Pacifical yellowfin tuna contains least pollutants
Levels of persistent organic pollutants are as much as 36 times higher in the muscle tissue of yellowfin caught in the northeast Pacific Ocean and the northeast Atlantic Ocean. Image courtesy of Wibowo Djatmiko
Pacifical yellowfin tuna has been found to contain lower levels of pollutants in their muscle tissues than any other yellowfin.
WCPO-caught yellowfin was at the top of 117 tested specimens in research which concluded that the presence of toxic compounds depends on where the tuna is caught.
The study, conducted by the Scripps Institution of Oceanography at the University of California San Diego, showed levels of persistent organic pollutants as much as 36 times higher in the muscle tissue of yellowfin caught in the northeast Pacific Ocean and the northeast Atlantic Ocean, in comparison to yellowfin tested from the Western Pacific Ocean.
Researchers tested dorsal, white muscle filets of yellowfin tuna from all four major stocks; in the Atlantic, Eastern Pacific, Western Pacific and Indian Ocean, covering 12 different capture locations.

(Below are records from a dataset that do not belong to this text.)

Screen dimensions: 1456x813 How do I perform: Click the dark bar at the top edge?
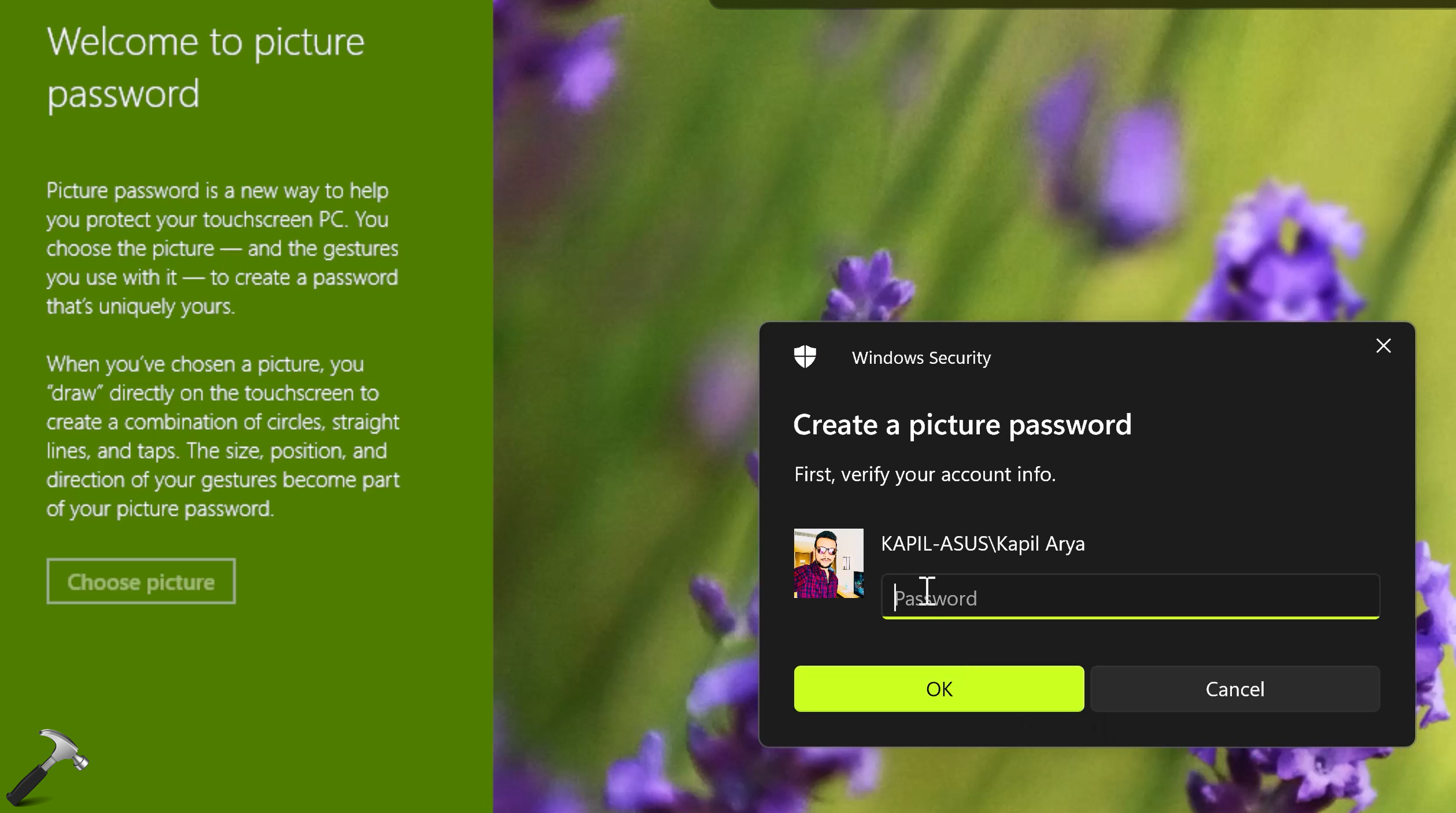[1081, 4]
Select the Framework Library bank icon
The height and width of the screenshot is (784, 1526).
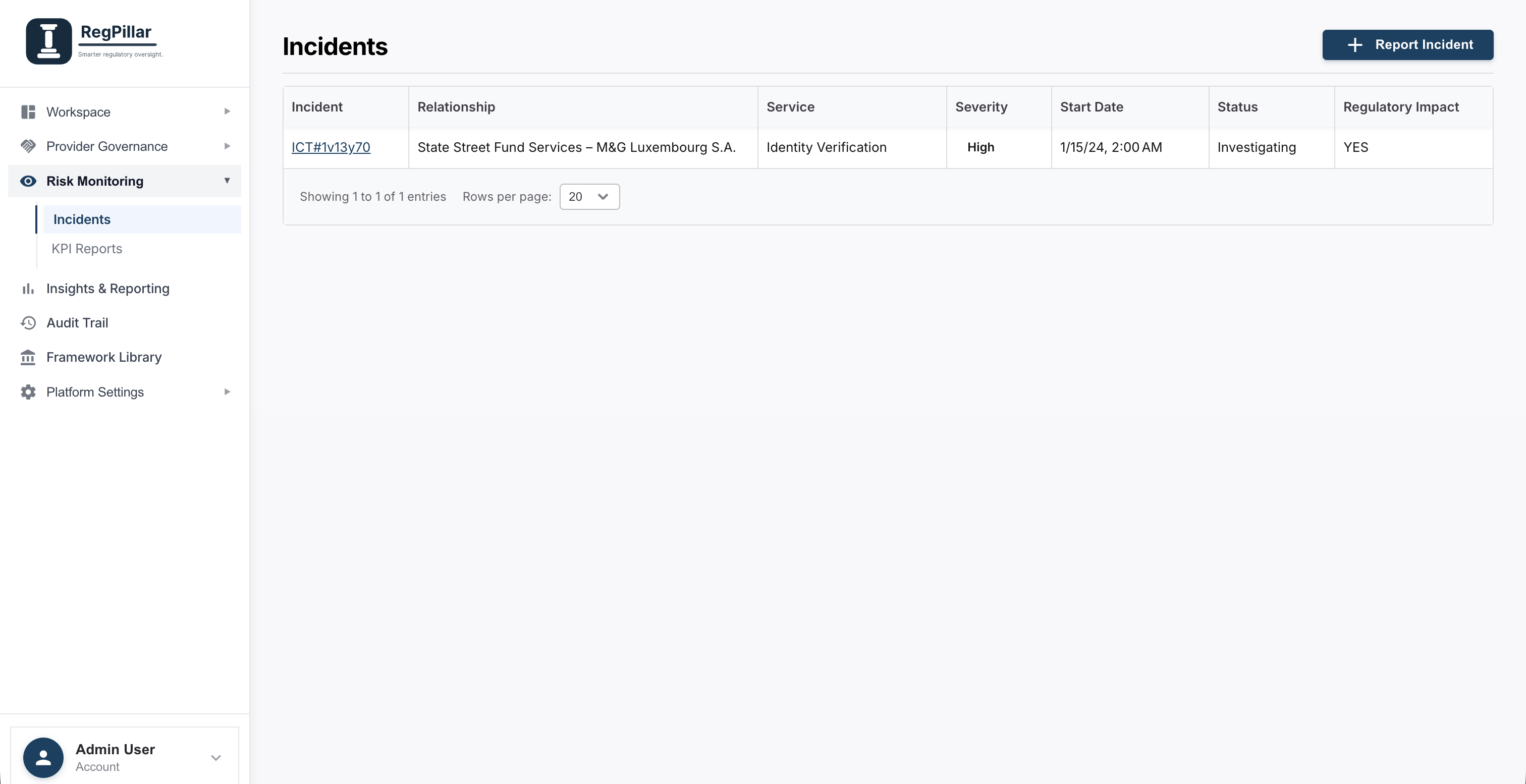28,357
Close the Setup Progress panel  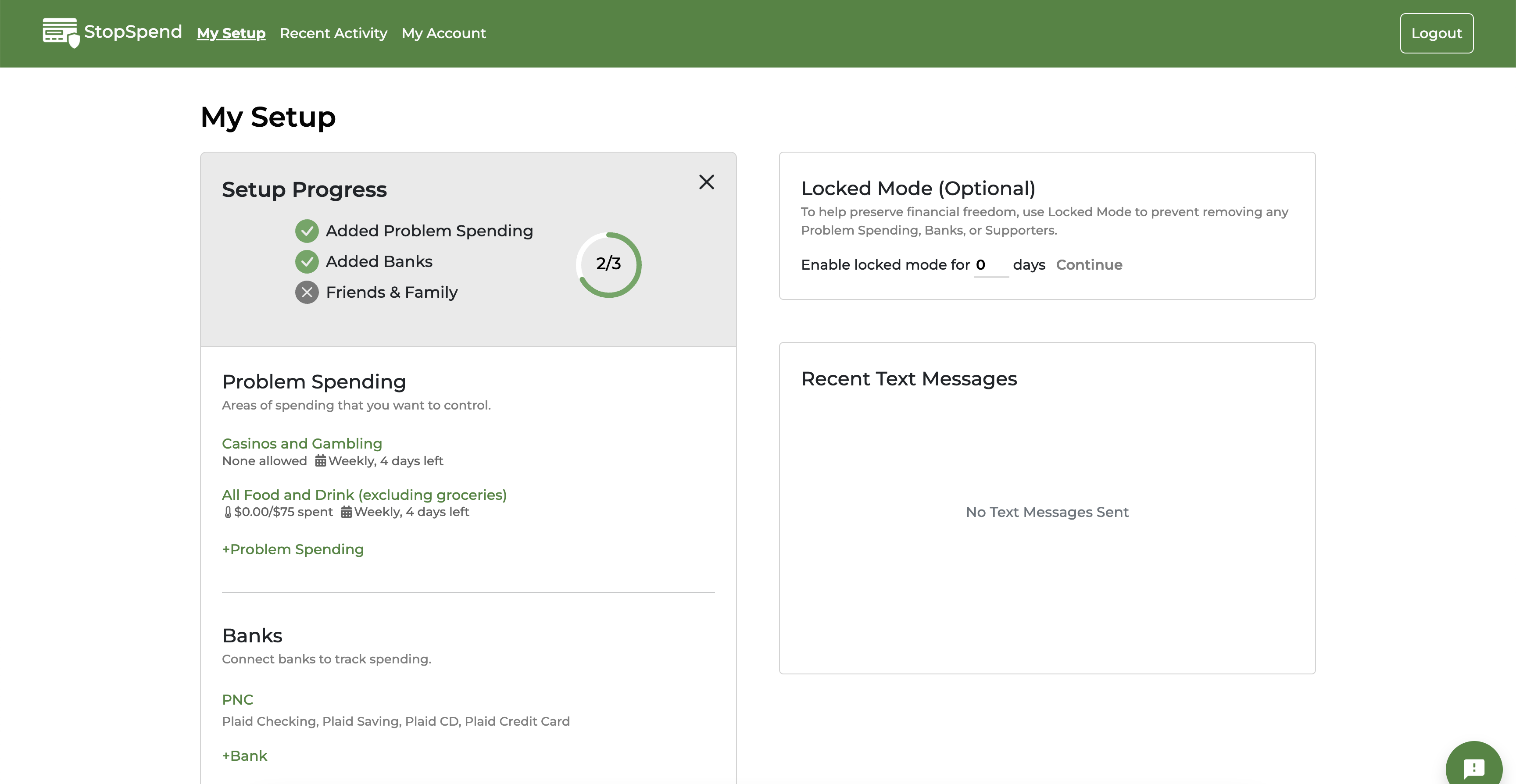pyautogui.click(x=706, y=182)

‘Geographic Differences in Persistent Organic Pollutant Levels of Yellowfin Tuna’ found that persistent organic pollutants include pesticides, flame retardants and Polychlorinated biphenyls (compounds that had previously been used as coolants in electrical equipment).
Despite their restricted or eliminated use, these pollutants still persist in the environment, and accumulate in organisms including fish and humans, and can affect the body’s defence against foreign substances.